De la viande, c’est bien. Mais encore faut-il qu’elle soit de qualité. Or, les industriels recourent au collagène, un amas peu ragoûtant d’os, de peaux, de pelages et de tendons. En Suisse, les produits avec mention «viande de» peuvent en contenir jusqu’à 25% tandis que, pour la «viande hachée», la limite légale est à 15%, voire 18% quand il y a du porc. D’où l’astuce des industriels qui préfèrent mentionner «viande de» pour faire grimper le taux de collagène en toute légalité.
Selon la loi, tous les échantillons analysés par le laboratoire étaient conformes (moins de 25%). Mais pour le consommateur qui s’attendait à manger une viande de qualité, c’est raté: huit barquettes contenaient plus de 15% de collagène.
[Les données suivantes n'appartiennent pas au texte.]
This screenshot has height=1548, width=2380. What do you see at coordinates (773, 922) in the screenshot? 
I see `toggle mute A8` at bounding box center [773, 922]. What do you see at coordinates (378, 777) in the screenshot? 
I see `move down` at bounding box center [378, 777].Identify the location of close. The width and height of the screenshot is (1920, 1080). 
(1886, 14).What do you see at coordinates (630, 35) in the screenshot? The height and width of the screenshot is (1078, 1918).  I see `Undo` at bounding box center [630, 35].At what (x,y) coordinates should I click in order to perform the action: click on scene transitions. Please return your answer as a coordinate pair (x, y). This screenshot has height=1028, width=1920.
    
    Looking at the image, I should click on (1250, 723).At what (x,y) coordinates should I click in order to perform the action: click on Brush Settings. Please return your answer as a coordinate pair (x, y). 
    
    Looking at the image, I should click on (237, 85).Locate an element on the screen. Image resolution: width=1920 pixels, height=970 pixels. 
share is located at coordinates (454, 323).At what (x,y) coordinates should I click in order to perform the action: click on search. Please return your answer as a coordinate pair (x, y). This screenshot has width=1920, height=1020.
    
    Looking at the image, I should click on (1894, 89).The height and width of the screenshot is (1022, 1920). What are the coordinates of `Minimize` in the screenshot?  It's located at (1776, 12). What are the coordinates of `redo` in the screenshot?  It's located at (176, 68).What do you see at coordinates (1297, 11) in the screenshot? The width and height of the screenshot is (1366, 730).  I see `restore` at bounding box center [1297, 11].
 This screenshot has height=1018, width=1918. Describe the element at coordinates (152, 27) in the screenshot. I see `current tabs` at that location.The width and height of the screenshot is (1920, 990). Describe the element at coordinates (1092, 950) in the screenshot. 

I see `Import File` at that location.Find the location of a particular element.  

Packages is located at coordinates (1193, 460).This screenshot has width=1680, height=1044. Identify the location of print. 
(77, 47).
Raison pour laquelle nous les avons signalées par un smiley orange dans notre tableau. Le bonnet d’âne revient aux lasagnes Bolognese fraîches de Denner (24,5%), la palme aux Rana (4,9%).
Tous les produits contiennent également beaucoup d’eau (70% en moyenne), en particulier les meilleur marché, à l’instar de la Prix Garantie. Peu de viande et beaucoup d’eau: rien de tel pour faire baisser le coût… et les calories. Les Weight Watchers en savent quelque chose. Elles n’ont d’ailleurs pas été classées, puisqu’elles ont la particularité d’être allégées.
Rappelons, enfin, qu’une portion standard de 330 g ne suffira pas à un bon mangeur. En conséquence, les lasagnes peuvent vite devenir un repas très calorique et la quantité de graisses et de sel, encore convenable ici, risque bien d’exploser. Sans oublier qu’il faudrait les accompagner d’une salade ou d’une soupe de légumes pour prétendre à un repas équilibré.
Marie Tschumi
Bonus web:Qualité des raviolis à la viande
Pour télécharger le tableau comparatif, se référer à l'encadré au-dessous de la photo.
EN DÉTAIL
Les critères d’évaluation
Corinne Kehl, enseignante à la Haute Ecole de santé de Genève, filière nutrition et diététique, a analysé les lasagnes selon les quatre critères suivants.
Valeurs nutritionnelles
1/ Teneur en sel: obtenue en multipliant la teneur en sodium (figurant sur l’étiquette) par un facteur de 2.5.
2/ Teneur en lipides: selon les informations données sur l’étiquette.
Composition
3/ Teneur en viande: somme de la teneur en bœuf et en porc, telle qu’indiquée sur l’étiquette.
4/ Teneur en eau: valeur obtenue en soustrayant de 100 g la somme des nutriments (protéines + glucides + lipides + fibres + sel).
Chacun des critères a été noté sur une échelle de 0 à 10. C’est leur moyenne qui a donné la note finale.